═══ SOURCE DOCUMENT ═══

AMERICAN WIGEON (Mareca americana)
A trio with the previous species on Lighthouse Pond, with few others at the Meadows on our final morning. As with most of the other ducks on this tour, they were still largely in eclipse plumage.
MALLARD (Anas platyrhynchos)
Abundant on waterways throughout, including a dozen or more snoozing on the wooden platform beside CMPSP's Red trail.
AMERICAN BLACK DUCK (Anas rubripes)
A close bird with a Mallard on Lighthouse Pond one morning gave us a great chance to study one of its key features -- a speculum with black rather than white borders. We had many, many others at Forsythe NWR, which was originally established to help preserve the species.
NORTHERN PINTAIL (Anas acuta)
One flew past while we birded from the Gull Pond tower at Forsythe NWR, but our best views came at the Meadows on our last morning, when we found a pair having a leisurely bath and preen on the reserve's main pond.
GREEN-WINGED TEAL (Anas crecca)
Regular at CMPSP and the Meadows, typically sprinkled among the larger ducks. We had some great opportunities to practice distinguishing between these and Blue-winged Teal during the week.
SURF SCOTER (Melanitta perspicillata)
A trio flew past at the head of a big line of Double-crested Cormorants, low over the water just offshore at Stone Harbor one afternoon, and we spotted another couple with a White-winged Scoter flying past the Avalon seawatch.
WHITE-WINGED SCOTER (Melanitta deglandi)
One bookended by Surf Scoters, flying past the Avalon seawatch during our visit. This is generally the least common of the three scoters around Cape May.
PIED-BILLED GREBE (Podilymbus podiceps)

═══

# WHAT THE TASK REQUIRES
Extend the Cape May bird tour species list, picking up after its final header.

═══ SUPPLIED INFORMATION ═══

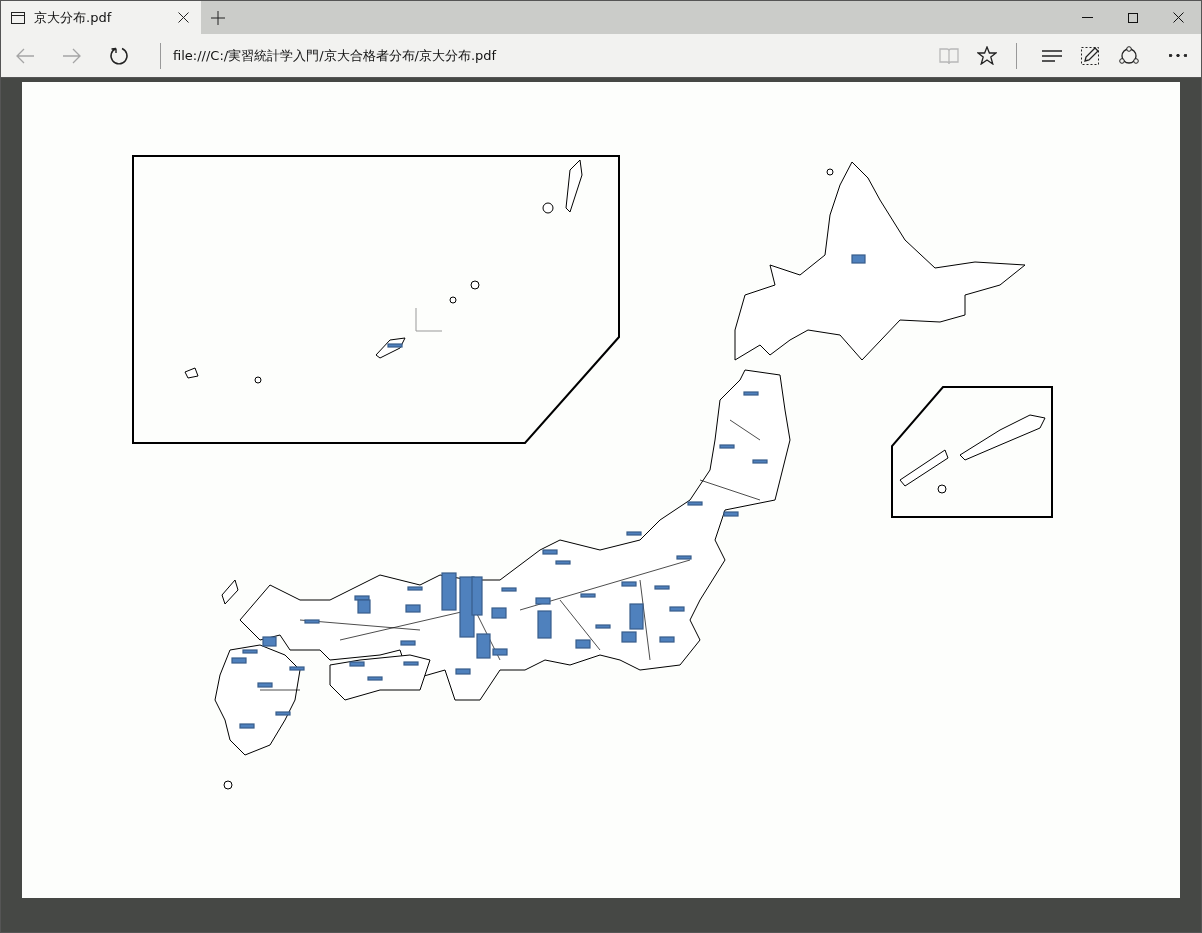  What do you see at coordinates (1178, 18) in the screenshot?
I see `close-icon` at bounding box center [1178, 18].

═══

# RESULT OF THIS EXERCISE
We spotted a couple of birds briefly at Forsythe NWR, but our best views came on our last morning, when we found a half dozen floating and diving on the Coast Guard ponds while returning from our rail spotting.
ROCK PIGEON (Columba livia) [I]
Seen around Philly, Cape May and Cape May Point, typically in small flocks. Somehow, we managed to miss them one day!
MOURNING DOVE (Zenaida macroura)
Daily, sometimes in pairs (as over the Meadows), sometimes in large groups on roadside wires.
RUBY-THROATED HUMMINGBIRD (Archilochus colubris)
It took a bit of patience, but we finally laid eyes on a little female visiting the flowers and feeders around Michael and Louise's porch. And shortly after she finally arrived, a second bird zoomed into view.
CLAPPER RAIL (ATLANTIC COAST) (Rallus crepitans crepitans)
Yahoo! After fleeting views for some of a couple rapidly disappearing across the floating wrack during our boat trip, we had superb views of one along the edge of a muddy ditch at Two Mile Landing. The subspecies in the mid-Atlantic -- crepitans -- is drabber than birds found elsewhere.
AMERICAN OYSTERCATCHER (Haematopus palliatus)
Scores along the rocky jetty at the mouth of the Cape May harbor, including good numbers of youngsters, which were distinguished by the dark tips to their carrot-orange bills.
BLACK-BELLIED PLOVER (Pluvialis squatarola)
Also abundant along the Cape May harbor jetty, with some still showing traces of their striking breeding plumage. We had others in the shorebird flocks at Forsythe -- though mostly in flight, no thanks to the Peregrine!
AMERICAN GOLDEN-PLOVER (Pluvialis dominica)
One, looking slim, small-headed and thin-beaked compared to the quartet of Black-bellied Plovers it was standing with, seen along the shoreline of Jarvis Sound on our back bay boat trip. This is a rare but regular vagrant to the county.
SEMIPALMATED PLOVER (Charadrius semipalmatus)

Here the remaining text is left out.